--- Tareas requeridas ---
1. Responde estas preguntas sobre el pasaje acerca de las lecturas que se entremezclan:
(a) ¿Qué día de la semana aparecen los artículos de Antonio Muñoz Molina?
(b) ¿Qué libro de Daniel Fopiani se menciona?
(c) ¿Quién hizo la traducción al castellano de Los caminos de la luz?
2. Sigue escribiendo el pasaje sobre las lecturas que se entremezclan desde su última frase.

--- Pasaje seleccionado ---
= = =

Hace cosa de un par de meses, Antonio Muñoz Molina publicaba uno de sus
estimulantes artículos sabatinos en el que hablaba de cómo las lecturas
coincidentes en el tiempo se entremezclan irremediablemente en el ánimo de
quien las lleva a cabo, aunque los contenidos sean de lo más dispares (en
ocasiones, sólo aparentemente); sea más o menos perceptible el trasvase, las
emociones, sensaciones y experiencias vividas durante un viaje literario se
mezclan con las provocadas por el que tiene lugar más o menos a la vez (algo
que también se da -y no siempre por azar, esa carambola del destino disfrazada
de espontaneidad, improvisación o casualidad- en los que ocurren modo
consecutivo o muy cercanos entre sí), se trasladan de unas páginas a otras,
algunas veces porque los autores las propician/convocan, la mayoría porque
pertenecen al lector, son su equipaje moral, anímico y/o vital, es inevitable
que la personalidad de quien está habitando una historia ajena (haciéndola
propia, sintiéndola como tal, guardándola en su corazón -o queriendo olvidarla,
aburriéndose con ella, el efecto es más o menos el mismo aunque sea más notorio
y memorable cuando supone un placer-) vaya dejando una huella (y viceversa) que
se rastrea en el nuevo territorio, da igual lo lejanos que parezcan o sean. En
el caso que nos ocupa, los puntos de contacto son muchos y notorios, no es
necesario que me ponga a desbarrar, pero la realidad más o menos descrita (por
mí, Muñoz Molina lo hacía con brillantez, perspicacia y buen juicio -como suele
ser habitual en sus escritos-) se amplía y confirma al darse el hecho de que he
leído el citado artículo con retraso, justo mientras preparaba esto que ustedes
están leyendo y pensaba en cómo, sin solución de continuidad (y disfrutando
muchísimo en ambos casos), pasé de La
melodía de la oscuridad de Daniel Fopiani a Los caminos de la luz de Coia Valls que Ediciones B publicó en
castellano el pasado noviembre con traducción de Mercè Diago Esteva.

= = =

--- Datos almacenados ---
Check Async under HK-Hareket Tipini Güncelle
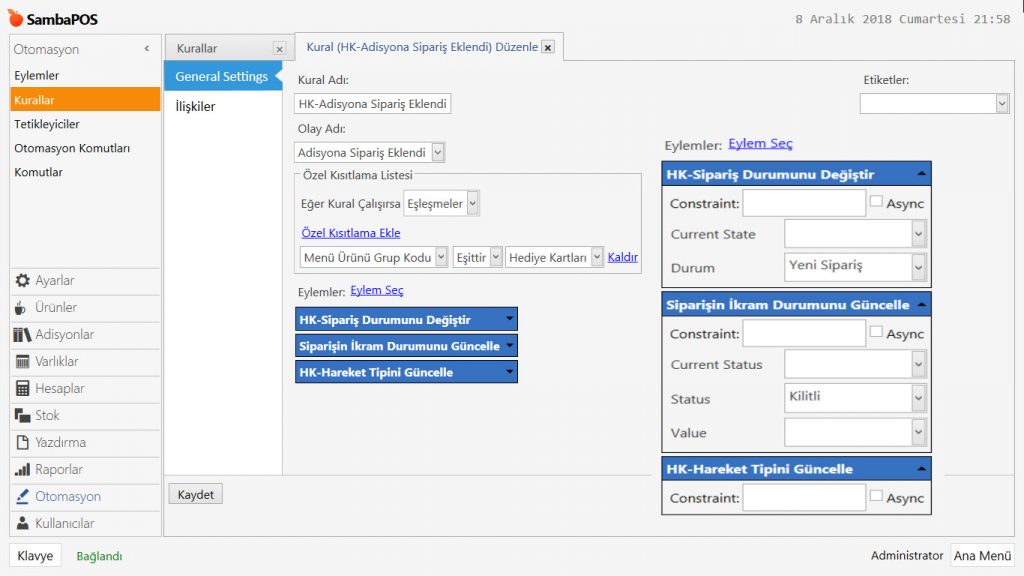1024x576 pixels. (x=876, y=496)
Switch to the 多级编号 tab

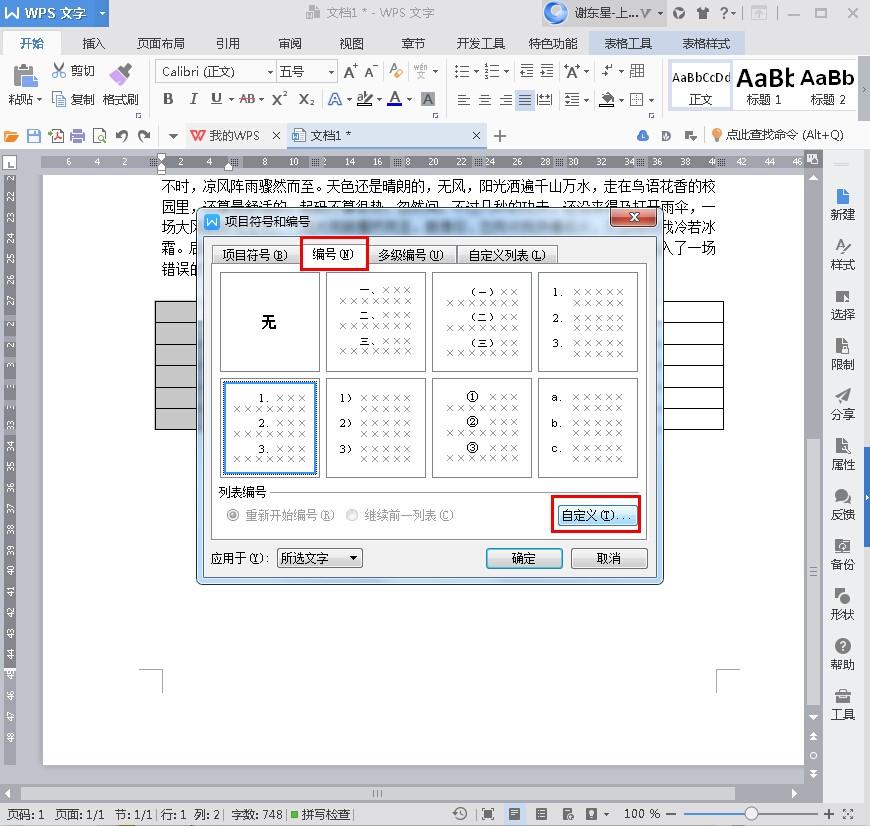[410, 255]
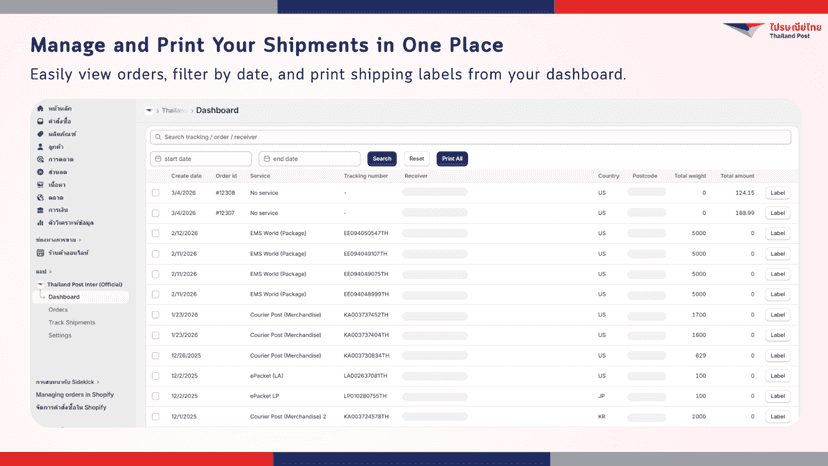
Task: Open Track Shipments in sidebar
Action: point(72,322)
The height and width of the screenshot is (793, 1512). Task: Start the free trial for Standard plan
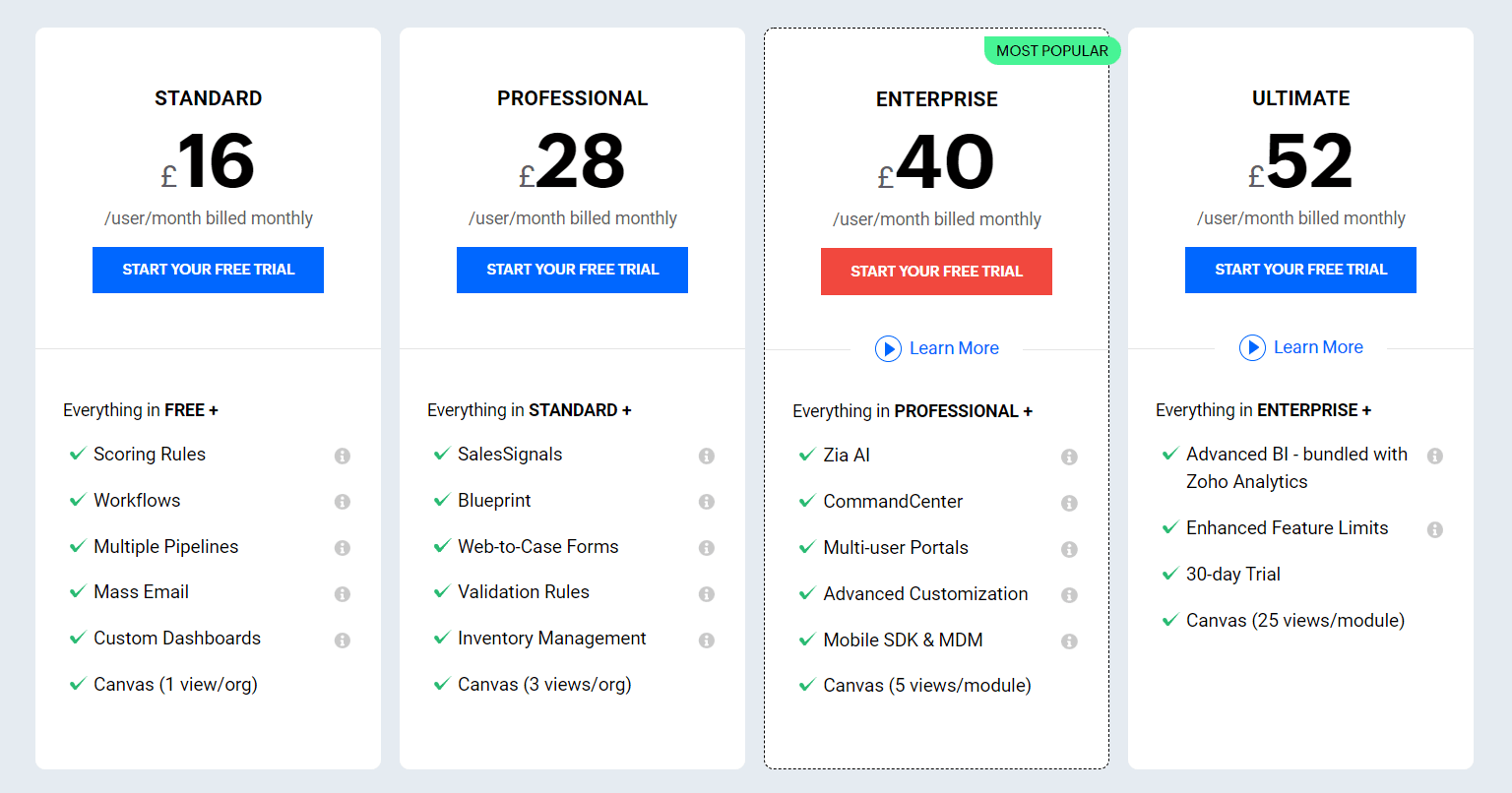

= = =

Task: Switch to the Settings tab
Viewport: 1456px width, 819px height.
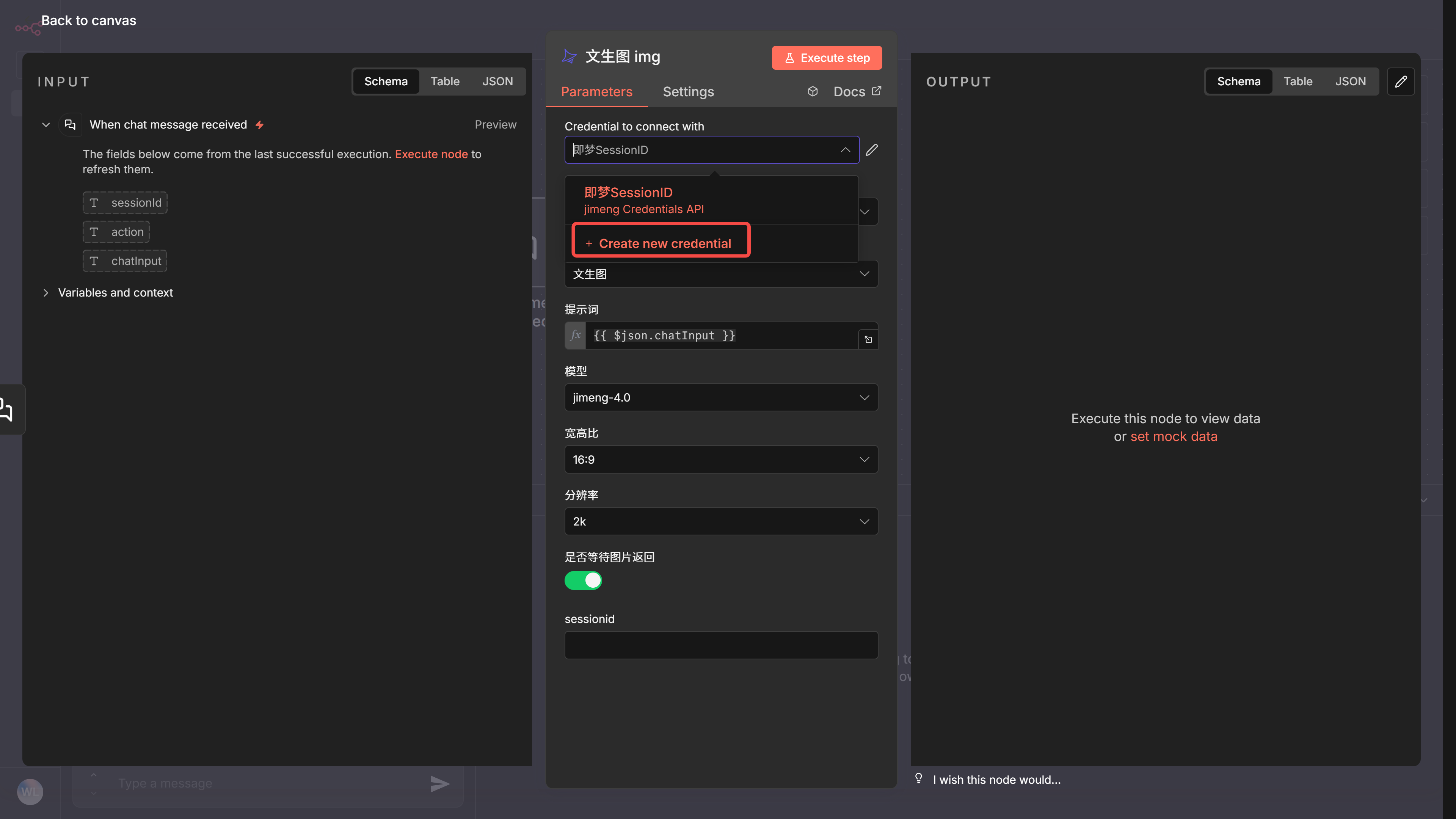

= = =

--- Conjunto de respuestas ---
1.
(a) Los sábados.
(b) La melodía de la oscuridad.
(c) Mercè Diago Esteva.

2.
Perteneciendo a géneros muy diferentes y escritos con intenciones
dispares (aunque no tan lejanas como pueda pensarse, al menos en lo más hondo,
en lo que alienta ambas narraciones), tanto aquella novela como la que ahora
nos ocupa colocan la ceguera en su eje y articulan en torno a ella el relato,
incluso el modo de contar, dando prioridad (e incluso exclusividad) a los
olores, los sonidos, las sensaciones, relegando lo visual, poniéndose en la
piel y el alma de personas invidentes, transmitiendo su realidad sin
maquillajes ni conmiseraciones, si bien es cierto que con resultados distintos
(aunque ambas hayan cautivado y absorbido al que suscribe de un modo parejo en
lo que a experiencia lectora se refiere), respondiendo a los que cada uno se propuso,
teniendo en cuenta que la de Fopiani es en gran parte (véase el texto anterior
a este para comprender el porqué de este matiz, en nada negativo) un magnífico
ejemplo de novela negra y la de Coia Valls es una apasionante y apasionada,
reveladora, inspiradora y necesaria biografía de Louis Braille, el hombre que
consiguió que los ciegos (empezando por él mismo) pudiesen leer y tener acceso
al conocimiento, aquel que les devolvió la dignidad arrebatada, que los sacó de
la miseria (literalmente), el que no se conformó con el ínfimo lugar (por no
llamar rincón o agujero) reservado a los que el resto de la sociedad
consideraba como poco un estorbo (y a partir de ahí vayan buscando términos
despectivos) e incluso algo mucho peor (así lo demuestran el modo y los lugares
insalubres en que los recluían/olvidaban sin ningún pudor ni remordimiento).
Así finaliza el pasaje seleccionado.